Why is it that with such dramatic advances in easily accessing data, as well as the ability to creatively analyze it, that we can’t seem to break below what looks to be a hard floor of uncertainty, or that we continue to see upward spikes? In short, how is it that practically no meaningful strides have been achieved in reducing uncertainty in the financial sector? The following are offered as potential explanations:

  1. Clarity and noise: When massive amounts of data are being accessed with greater ease, that bundle of information will likely contain both value-add elements as well as a large amount of clutter; both must be evaluated and sorted to get at the golden nuggets of what could represent a truly meaningful discovery.
  2. Unending questions: The ability to answer one question can give rise to entirely new questions.
  3. Entropy: A catch-all bucket that serves as a convenient way to explain away just about anything chaotic, from politics to the state of my son’s dorm room.
  4. Perhaps uncertainty is actually in decline: Perhaps we are indeed benefiting from less uncertainty with the application of analytical and other tools that have become available, but we’re simply not keeping pace with the rate of growth in new uncertainties.

My own personal vote would be in favor of option 2, although the correct answer could also be “all of the above” or other combinations of these considerations and additional factors. In reality, we don’t really know why uncertainty has not edged lower than its historical floor, or why it continues to reach so high.

And if that were not enough, even the manner in which uncertainty has been behaving over the past 60 years has also been characterized by changing dynamics.

Figures 2 and 3 offer two ways that volatility can be further dissected.

Figure 2: Intra-day market moves of +/- 1%

Figure 2 (above) shows the number of days per year that the intra-day change in the S&P 500 was more than 1% up or down, and Figure 3 (below) shows the number of days per year that the day-over-day change in the S&P 500 has been more than 1% up or down.
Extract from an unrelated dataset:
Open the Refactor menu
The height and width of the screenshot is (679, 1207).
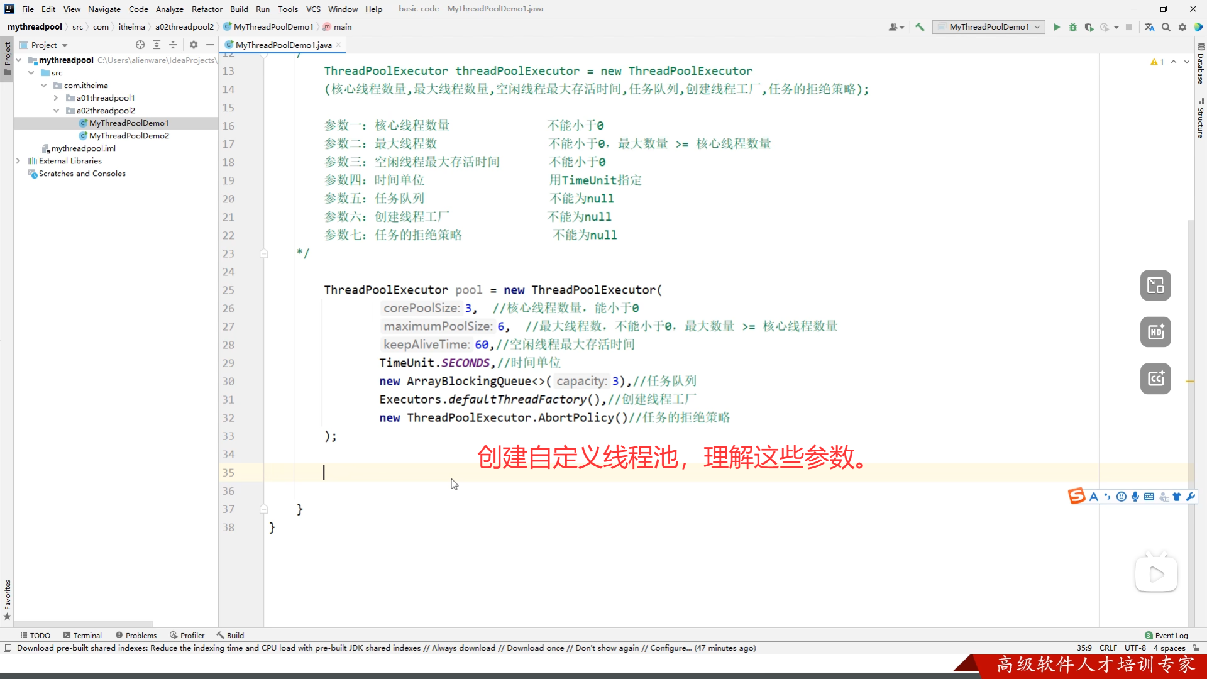point(207,9)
Figure 3: Day-over-day market moves of more than +/- 1%

As we can see, the trend in Figure 2 has been for the magnitude of intra-day changes to edge lower over time, while the trend in Figure 3 has been for the magnitude of day-over-day changes to edge higher.

So, in the same breath that we might observe that uncertainty looks to perhaps at least have guardrails of sorts (as with a stable floor and a ceiling not likely to again be pierced above levels reached at the earliest stages of the pandemic), we need to additionally acknowledge that there are shifting dynamics below the surface. Uncertainty’s energy radiates both light (insights) and heat (risk) that are at the same time observable yet elusive.
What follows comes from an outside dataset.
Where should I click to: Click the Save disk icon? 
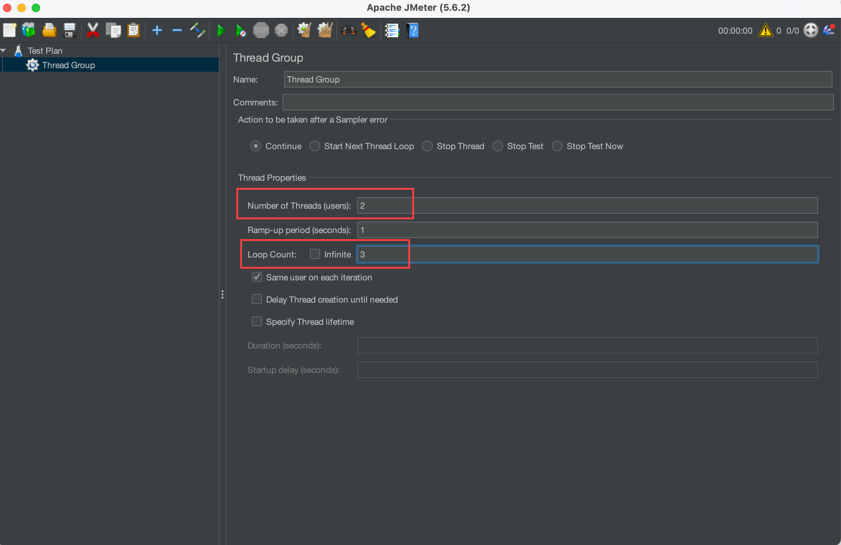click(x=70, y=30)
As a student of finance, the study of uncertainty has taught me a great deal, and I suspect that it will continue to do so for years to come. While I still do not fully understand it, I embrace the inspiration it embodies to continue to push on and seek greater knowledge of how and why things sometimes appear beyond our comprehension. In summation, I believe there is a certain poetry to uncertainty, even though its rhyme and meter are ever-changing.

I’ve come to see uncertainty as something that ought not to accompany an exasperation felt at a road’s end when one answered question simply leads to three more being asked, but rather the counterpoint to a passion that fuels lifelong journeys along roads less travelled that made all the difference.

The views expressed are those of the author and do not necessarily represent the views of any other person or entity.